Malaysia’s Industrial Production Index (IPI) experienced a slight contraction of 0.1% YoY to 130.1 points. This is below the anticipated growth of 0.7% YoY and the 0.6% YoY expansion observed in the previous month. On a monthly basis, it fell 1.3%.
The manufacturing component, which makes up a substantial 65.9% share of the IPI, declined further by 1.4% YoY during the month (with a MoM decrease of 2.6%). Notably, the exportoriented industry continued to drag the overall performance during the month with a larger decline. In addition, the performance was influenced by slower performance of domesticoriented industries, which moderated during the month.
Export-oriented industries in the country recorded a YoY decline of 4.1%, weaker than the 2.7% YoY contraction registered previously. The drop was primarily driven by numerous sectors, including the Manufacture of computer, electronics and optical products, Manufacture of textiles, Manufacture of coke and refined petroleum products and Manufacture of rubber products. The performance of these industries was in tandem with the recent poor trade performance as total exports contracted by 10% YoY during the month to RM118.45bn.
Domestic-oriented industries moderated by 4.2% YoY, vs. 5.8% annual increase previously. Namely, most of the products registered a growth, except manufacture of basic pharmaceuticals, medicinal chemical and botanical products, which declined by 0.2% YoY as well as Manufacture of other transport equipment (-0.4% YoY) and Manufacture of motor vehicles, trailers and semi-trailers (-2.5% YoY)
In accordance with the decrease in manufacturing output, the sector posted a lower sales value of RM149.89bn in the latest reporting period, denoting a higher YoY decrease of 4.2% (Nov23: -2.6% YoY). The contraction in sales value was due to the continuous decline in the Petroleum, chemical, rubber & plastic products sub-sector since June 2023, which registered a contraction 13.6% YoY in December 2023. Moreover, the Electrical & electronics products sub-sector dropped by 4.6% YoY while the Food, beverages & tobacco sub-sector slipped by 2.6% YoY. As compared to the preceding month, the sales value dropped by 3.3% (Nov23: RM155.0bn).
In the meantime, the mining output, which constitutes 25.1% of the total IPI, rose by 2.6% YoY in December 2023 (Nov23: 1.9% YoY). The details revealed that the oil and natural gas output increased by 1.6% and 5.0% YoY, respectively as compared with the previous month’s 2.1% and 1.7% YoY, respectively. On a MoM basis, this segment rose by 2.8%. The mining sector encompasses the production of crude oil and natural gas, which accounted for 83.1% of the gross output value and 89.6% of the census value-added of the mining sector in 2015.
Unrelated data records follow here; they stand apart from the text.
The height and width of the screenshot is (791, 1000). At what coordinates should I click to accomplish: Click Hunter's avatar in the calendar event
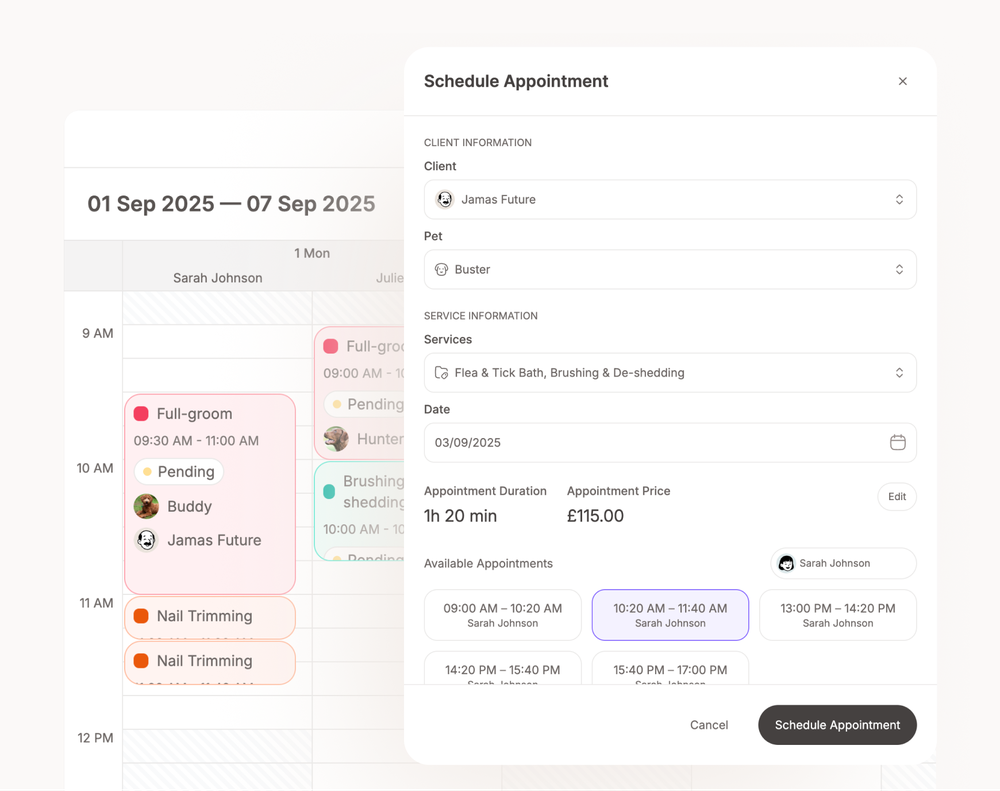[335, 439]
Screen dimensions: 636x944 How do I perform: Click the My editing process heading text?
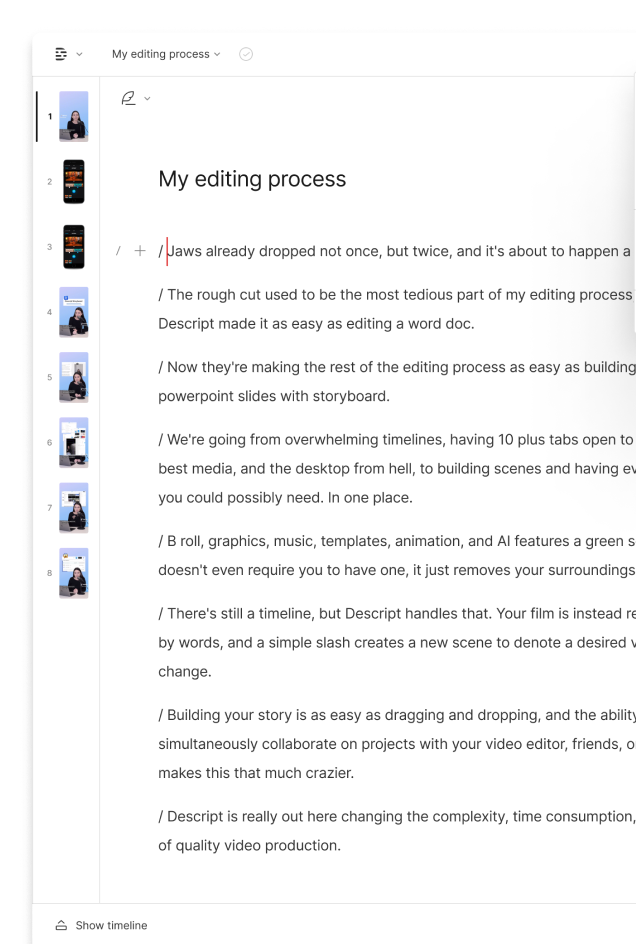[x=252, y=179]
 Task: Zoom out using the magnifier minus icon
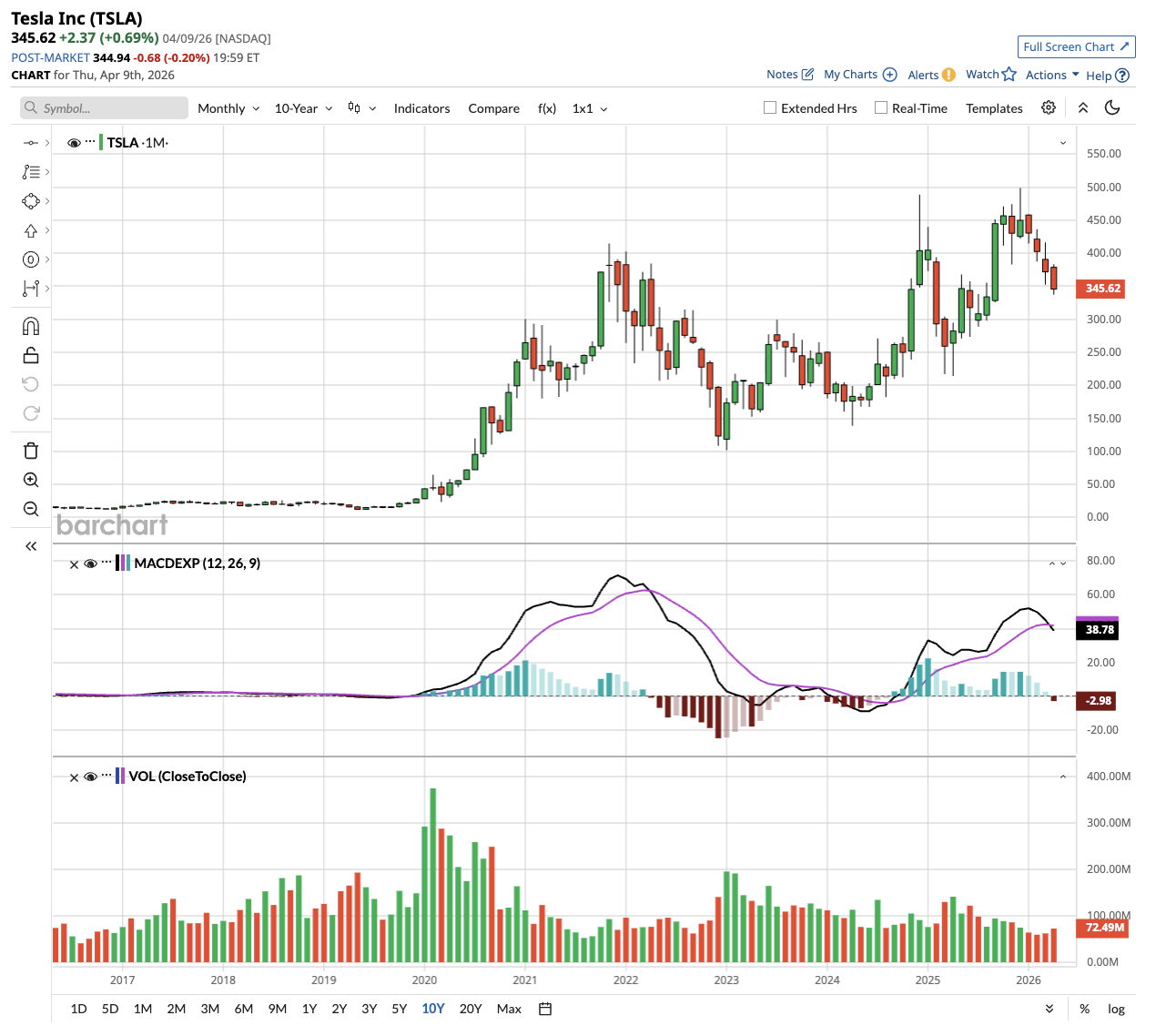coord(31,509)
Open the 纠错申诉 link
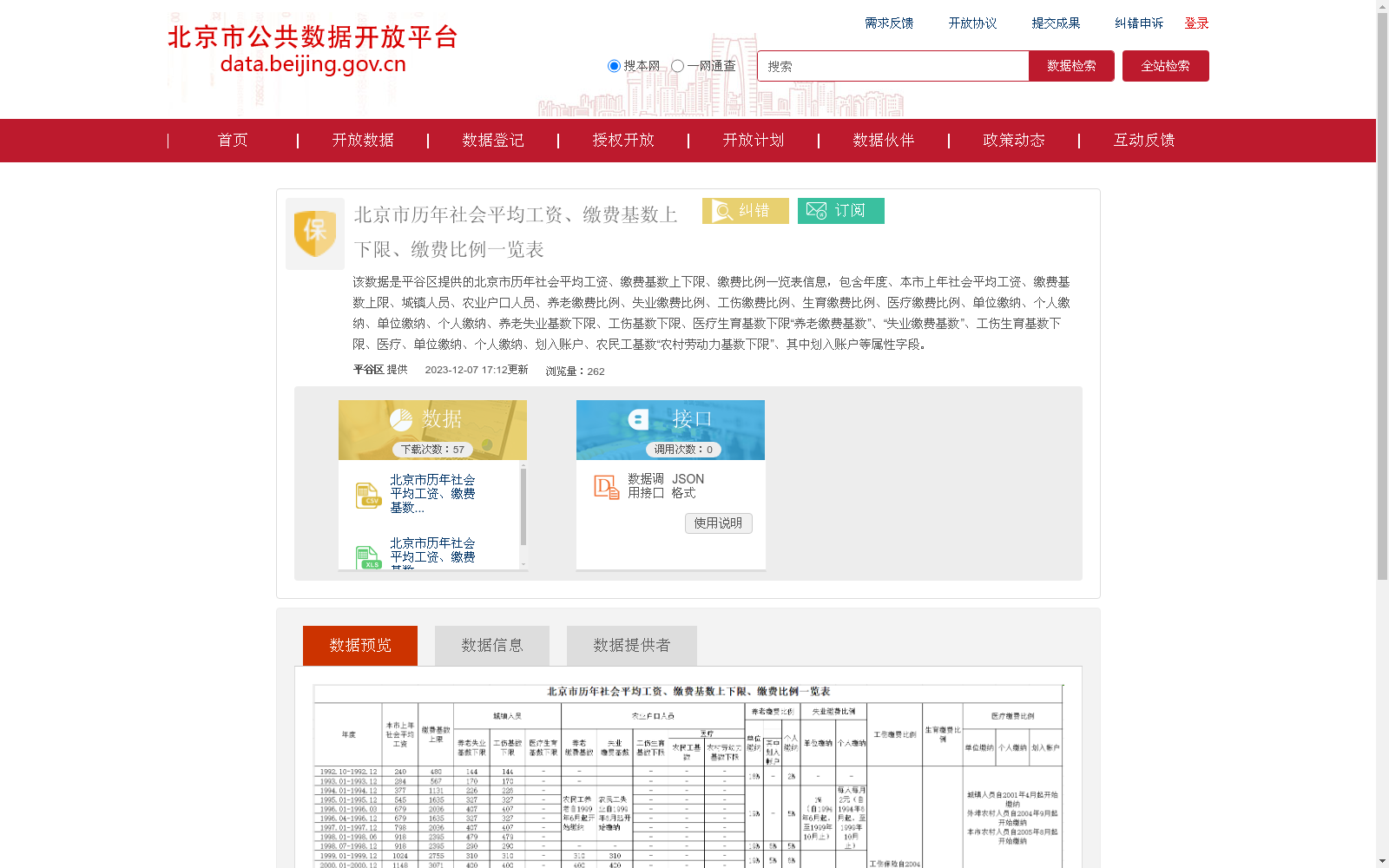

The electricity index, which represents 6.6% of the total IPI, grew by 4.6% YoY (1.1% MoM) during the month (Nov23: 4.3% YoY). Moreover, the increase indicates an increasing momentum in the operations of the businesses. To note, the electricity index refers to the generation, collection, transmission, or distribution of electric energy to households, industrial, or commercial users.